• [Available data]
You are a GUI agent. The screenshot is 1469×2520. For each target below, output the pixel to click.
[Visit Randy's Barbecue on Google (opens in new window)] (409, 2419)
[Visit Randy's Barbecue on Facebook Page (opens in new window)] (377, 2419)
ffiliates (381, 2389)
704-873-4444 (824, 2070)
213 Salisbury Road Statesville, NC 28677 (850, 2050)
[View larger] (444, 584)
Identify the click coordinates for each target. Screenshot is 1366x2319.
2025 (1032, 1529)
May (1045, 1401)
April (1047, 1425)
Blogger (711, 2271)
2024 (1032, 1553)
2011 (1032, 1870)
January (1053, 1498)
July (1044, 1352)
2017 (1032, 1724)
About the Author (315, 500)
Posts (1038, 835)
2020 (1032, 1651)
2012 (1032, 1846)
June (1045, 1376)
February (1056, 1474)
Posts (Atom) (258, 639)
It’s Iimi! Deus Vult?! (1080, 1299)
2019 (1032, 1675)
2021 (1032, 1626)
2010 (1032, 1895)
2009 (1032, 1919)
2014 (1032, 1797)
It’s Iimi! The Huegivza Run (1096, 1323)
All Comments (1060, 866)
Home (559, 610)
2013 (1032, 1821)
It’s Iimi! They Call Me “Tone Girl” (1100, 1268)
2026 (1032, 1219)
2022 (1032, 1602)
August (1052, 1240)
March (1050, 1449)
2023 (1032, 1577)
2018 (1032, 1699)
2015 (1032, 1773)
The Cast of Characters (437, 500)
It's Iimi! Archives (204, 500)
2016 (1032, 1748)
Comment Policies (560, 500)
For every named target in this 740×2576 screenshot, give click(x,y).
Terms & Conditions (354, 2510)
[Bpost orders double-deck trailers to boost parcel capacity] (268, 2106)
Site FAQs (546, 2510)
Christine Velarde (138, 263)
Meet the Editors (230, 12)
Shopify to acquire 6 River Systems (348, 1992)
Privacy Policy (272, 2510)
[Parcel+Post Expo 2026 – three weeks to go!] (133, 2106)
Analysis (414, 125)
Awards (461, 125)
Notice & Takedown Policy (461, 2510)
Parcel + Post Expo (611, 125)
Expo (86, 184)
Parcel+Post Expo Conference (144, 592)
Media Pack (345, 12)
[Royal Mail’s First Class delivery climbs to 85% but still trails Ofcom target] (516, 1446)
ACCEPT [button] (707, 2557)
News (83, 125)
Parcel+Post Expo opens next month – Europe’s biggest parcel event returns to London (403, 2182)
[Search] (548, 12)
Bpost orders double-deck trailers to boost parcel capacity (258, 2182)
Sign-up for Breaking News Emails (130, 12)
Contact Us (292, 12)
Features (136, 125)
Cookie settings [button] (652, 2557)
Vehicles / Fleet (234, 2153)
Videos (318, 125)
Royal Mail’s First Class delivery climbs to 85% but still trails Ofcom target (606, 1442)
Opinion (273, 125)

• [Problem description] Word for word, repeat the records above.

• [Completed exercise]
You are a GUI agent. The screenshot is 1469×2520. For each target below, output the pixel to click.
[Visit Randy's Barbecue on Google (opens in new window)] (409, 2419)
[Visit Randy's Barbecue on Facebook Page (opens in new window)] (377, 2419)
ffiliates (381, 2389)
704-873-4444 (824, 2070)
213 Salisbury Road Statesville, NC 28677 (850, 2050)
[View larger] (444, 584)
Identify the click coordinates for each target. Screenshot is 1366x2319.
2025 (1032, 1529)
May (1045, 1401)
April (1047, 1425)
Blogger (711, 2271)
2024 (1032, 1553)
2011 (1032, 1870)
January (1053, 1498)
July (1044, 1352)
2017 (1032, 1724)
About the Author (315, 500)
Posts (1038, 835)
2020 (1032, 1651)
2012 (1032, 1846)
June (1045, 1376)
February (1056, 1474)
Posts (Atom) (258, 639)
It’s Iimi! Deus Vult?! (1080, 1299)
2019 (1032, 1675)
2021 (1032, 1626)
2010 (1032, 1895)
2009 (1032, 1919)
2014 (1032, 1797)
It’s Iimi! The Huegivza Run (1096, 1323)
All Comments (1060, 866)
Home (559, 610)
2013 (1032, 1821)
It’s Iimi! They Call Me “Tone Girl” (1100, 1268)
2026 (1032, 1219)
2022 (1032, 1602)
August (1052, 1240)
March (1050, 1449)
2023 (1032, 1577)
2018 (1032, 1699)
2015 (1032, 1773)
The Cast of Characters (437, 500)
It's Iimi! Archives (204, 500)
2016 (1032, 1748)
Comment Policies (560, 500)
For every named target in this 740×2576 screenshot, give click(x,y).
Terms & Conditions (354, 2510)
[Bpost orders double-deck trailers to boost parcel capacity] (268, 2106)
Site FAQs (546, 2510)
Christine Velarde (138, 263)
Meet the Editors (230, 12)
Shopify to acquire 6 River Systems (348, 1992)
Privacy Policy (272, 2510)
[Parcel+Post Expo 2026 – three weeks to go!] (133, 2106)
Analysis (414, 125)
Awards (461, 125)
Notice & Takedown Policy (461, 2510)
Parcel + Post Expo (611, 125)
Expo (86, 184)
Parcel+Post Expo Conference (144, 592)
Media Pack (345, 12)
[Royal Mail’s First Class delivery climbs to 85% but still trails Ofcom target] (516, 1446)
ACCEPT [button] (707, 2557)
News (83, 125)
Parcel+Post Expo opens next month – Europe’s biggest parcel event returns to London (403, 2182)
[Search] (548, 12)
Bpost orders double-deck trailers to boost parcel capacity (258, 2182)
Sign-up for Breaking News Emails (130, 12)
Contact Us (292, 12)
Features (136, 125)
Cookie settings [button] (652, 2557)
Vehicles / Fleet (234, 2153)
Videos (318, 125)
Royal Mail’s First Class delivery climbs to 85% but still trails Ofcom target (606, 1442)
Opinion (273, 125)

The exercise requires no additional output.